Written task a ▸ Return, word for word, the stretch of the Charleston passage from "The park comes" through "and the slaves.".
** Start Document section **
One of South Carolina’s most famous attractions, this beautiful eight-acre park stretches along half a mile of the Cooper River waterfront, featuring stunning views of some of the city’s most celebrated landmarks, including the Cooper River Bridge, U.S.S. Yorktown, Fort Sumter, and the Charleston Harbor.

Located inside the park is the much-loved Pineapple Fountain, where kids can splash and play to their heart’s content. It’s not just the kids, though. Adults flock to it, too, for Instagram-worthy photos.

The fountain offers great photo opportunities and is particularly breath-taking during sunrise and sunset.

But that’s not all. There’s much to enjoy in the park. You can pelicans on the pier, jog along the trails, or stroll along oak-lined pathways enjoying nature at its colorful best.

The park comes into its own at night as the Pineapple Fountain lights up.

Middleton Place

Situated about a half-hour drive from Charleston is Middleton Place, a plantation that is, today, used as a museum and is home to the oldest landscaped gardens in the United States.

Spanning 110 acres, it contains gardens, House Museum, Stableyards, Eliza’s House (named after its last occupant, Eliza Leach), and more. Together, they help visitors travel back in time and have a peek into the lives of people who lived and worked there — both the masters and the slaves.
** End Document section **
** Start Provided information **
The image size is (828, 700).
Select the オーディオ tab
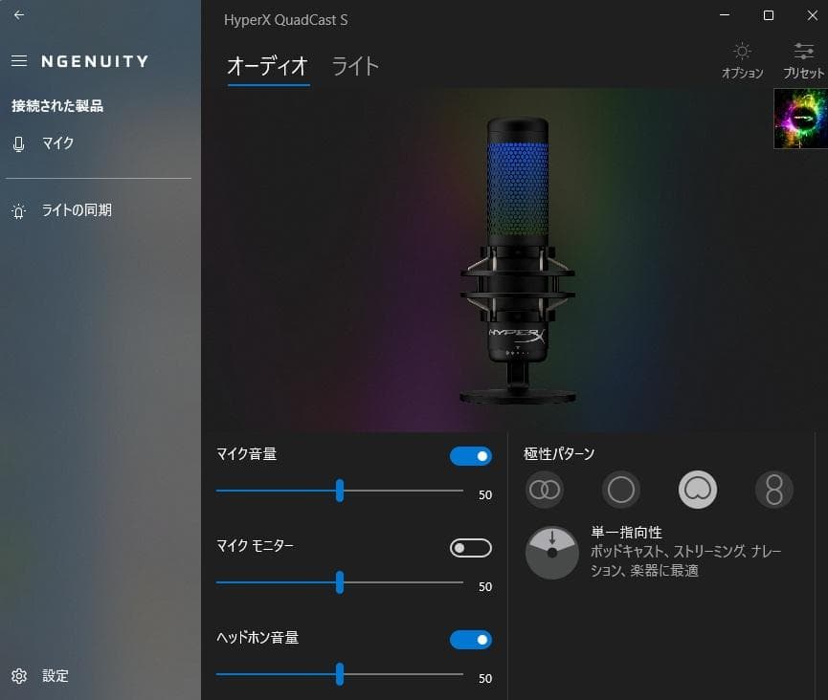point(268,66)
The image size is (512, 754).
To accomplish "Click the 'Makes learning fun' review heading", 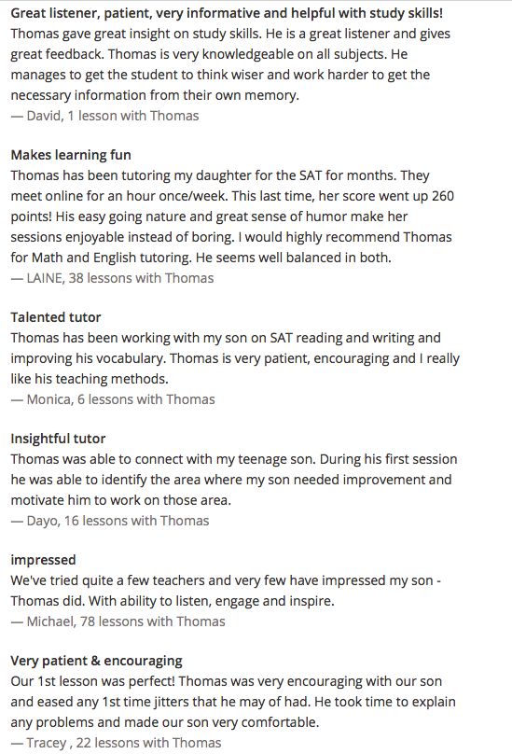I will click(71, 155).
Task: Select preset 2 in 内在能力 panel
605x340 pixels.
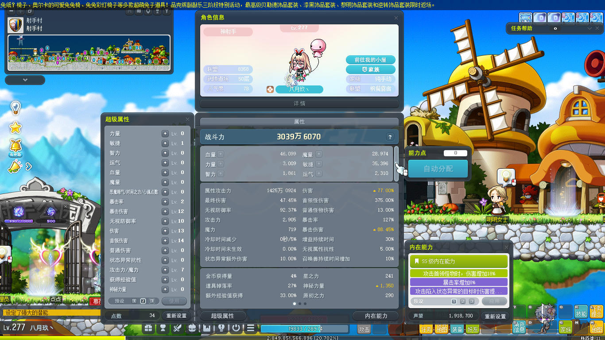Action: click(x=462, y=301)
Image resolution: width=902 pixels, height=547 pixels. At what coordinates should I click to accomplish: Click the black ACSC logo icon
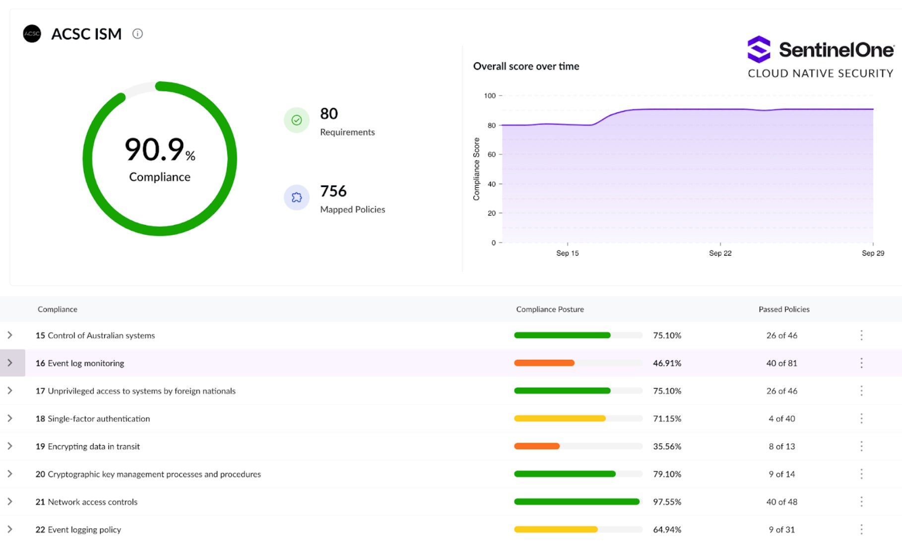click(x=32, y=34)
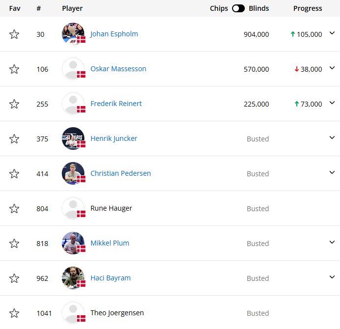The height and width of the screenshot is (329, 340).
Task: Open Mikkel Plum's player profile link
Action: [x=110, y=243]

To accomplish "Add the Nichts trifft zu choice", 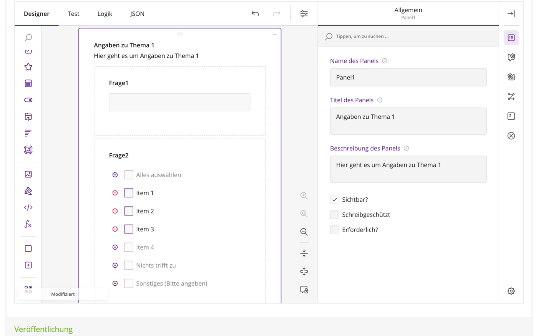I will [x=115, y=265].
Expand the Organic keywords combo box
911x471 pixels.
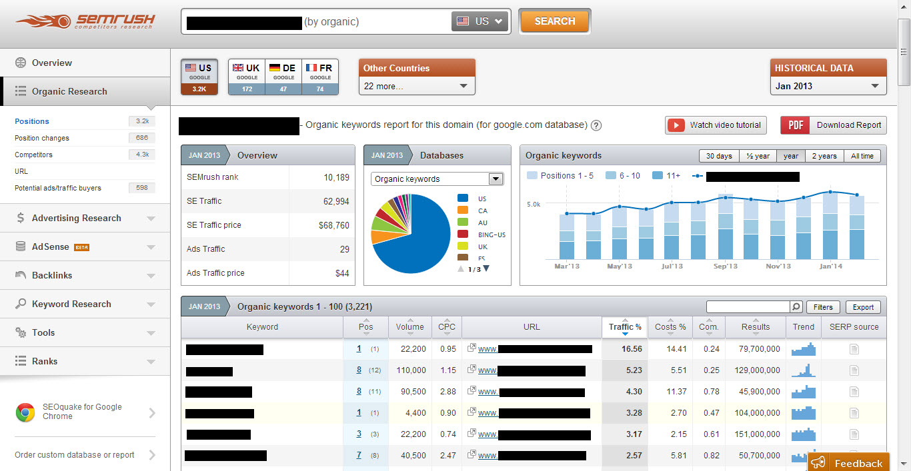click(x=496, y=179)
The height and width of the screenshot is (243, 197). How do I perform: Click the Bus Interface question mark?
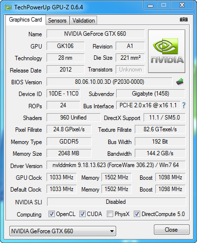point(184,105)
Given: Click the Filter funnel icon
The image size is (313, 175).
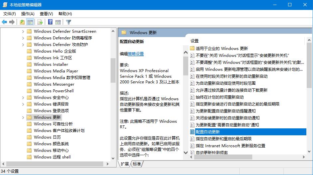Looking at the screenshot, I should tap(68, 22).
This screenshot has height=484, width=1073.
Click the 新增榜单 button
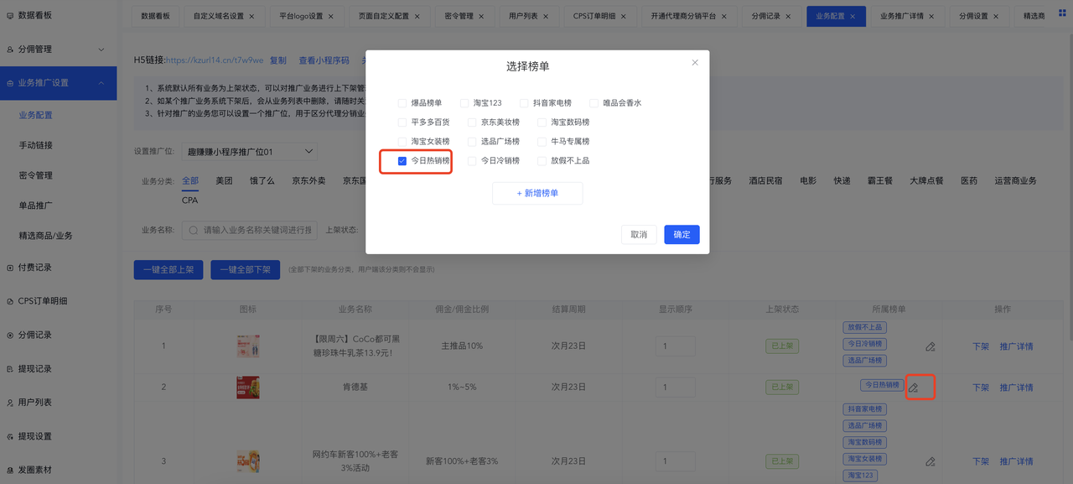coord(537,193)
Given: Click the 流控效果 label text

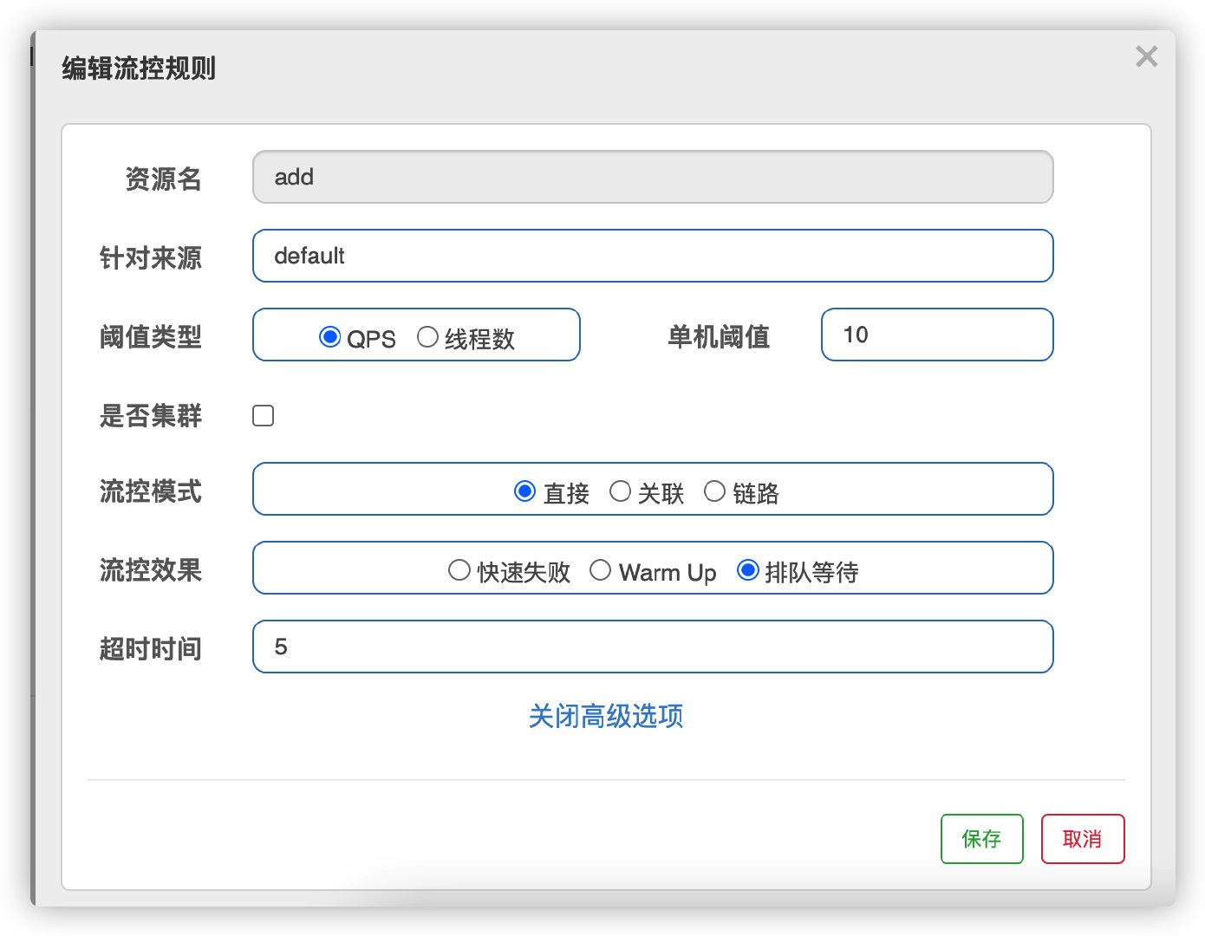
** End Provided information **
Written task b ▸ Identify every line in the entries above that contains the string "Select", and copy each such line in full.

Exercise solution a ▸
The park comes into its own at night as the Pineapple Fountain lights up.

Middleton Place

Situated about a half-hour drive from Charleston is Middleton Place, a plantation that is, today, used as a museum and is home to the oldest landscaped gardens in the United States.

Spanning 110 acres, it contains gardens, House Museum, Stableyards, Eliza’s House (named after its last occupant, Eliza Leach), and more. Together, they help visitors travel back in time and have a peek into the lives of people who lived and worked there — both the masters and the slaves.

Exercise solution b ▸
Select the オーディオ tab
Task: Select preset 2 in 内在能力 panel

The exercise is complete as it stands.